Sociodemographic and lifestyle information was obtained from standardized interviews, and clinicopathologic data were extracted from medical records and pathologic reports. The Kaplan-Meier method and Cox regression were used for statistical analyses.
Of 1,463 patients, 378 had a larynx cancer (LC), 78 hypopharynx cancer (HC), 599 oral cavity cancer (OC), and 408 oropharynx cancer (OPC). Most patients (55.5%) were diagnosed with stage IV disease, ranging from 47.6% for LC to 70.8% for OPC. Three-year survival rates were 56.0% for LC, 54.7% for OC, 48.0% for OPC, and 37.8% for HC. In multivariable models, patients with stage IV disease had approximately 7.6 (LC/HC), 11.7 (OC), and 3.5 (OPC) times higher mortality than patients with stage I disease. Current and former drinkers with LC or HC had approximately 2 times higher mortality than never-drinkers.

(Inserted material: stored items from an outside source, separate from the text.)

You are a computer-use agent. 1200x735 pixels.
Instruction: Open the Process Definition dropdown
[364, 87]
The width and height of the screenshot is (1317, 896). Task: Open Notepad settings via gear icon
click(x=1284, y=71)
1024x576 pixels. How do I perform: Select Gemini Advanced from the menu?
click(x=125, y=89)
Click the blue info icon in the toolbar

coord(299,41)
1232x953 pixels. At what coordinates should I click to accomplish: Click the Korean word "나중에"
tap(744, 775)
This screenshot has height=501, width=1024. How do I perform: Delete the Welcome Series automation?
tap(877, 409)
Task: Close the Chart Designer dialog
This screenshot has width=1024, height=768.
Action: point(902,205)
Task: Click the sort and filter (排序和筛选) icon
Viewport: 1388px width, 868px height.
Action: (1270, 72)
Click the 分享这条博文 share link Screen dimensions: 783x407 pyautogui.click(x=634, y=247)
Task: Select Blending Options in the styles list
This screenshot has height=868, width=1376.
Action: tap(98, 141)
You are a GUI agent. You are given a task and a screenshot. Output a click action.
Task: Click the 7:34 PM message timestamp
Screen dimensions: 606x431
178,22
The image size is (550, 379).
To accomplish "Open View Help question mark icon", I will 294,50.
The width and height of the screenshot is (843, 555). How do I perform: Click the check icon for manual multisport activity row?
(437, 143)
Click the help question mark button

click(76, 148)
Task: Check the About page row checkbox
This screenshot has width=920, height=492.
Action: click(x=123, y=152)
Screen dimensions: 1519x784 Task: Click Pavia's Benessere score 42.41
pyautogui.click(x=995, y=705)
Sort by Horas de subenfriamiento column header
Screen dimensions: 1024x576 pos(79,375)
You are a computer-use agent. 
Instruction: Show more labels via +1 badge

In addition, older age at diagnosis was independently associated with worse survival for all sites. In a subset analysis of 198 patients with OPC with available human papillomavirus (HPV) type 16 data, those with HPV-unrelated OPC had a significantly worse 3-year survival compared with those with HPV-related OPC (44.6% v 75.6%, respectively), corresponding to a 3.4 times higher mortality.
Late stage at diagnosis was the strongest predictor of lower HNSCC survival. Early cancer detection and reduction of harmful alcohol use are fundamental to decrease the high burden of HNSCC in South America.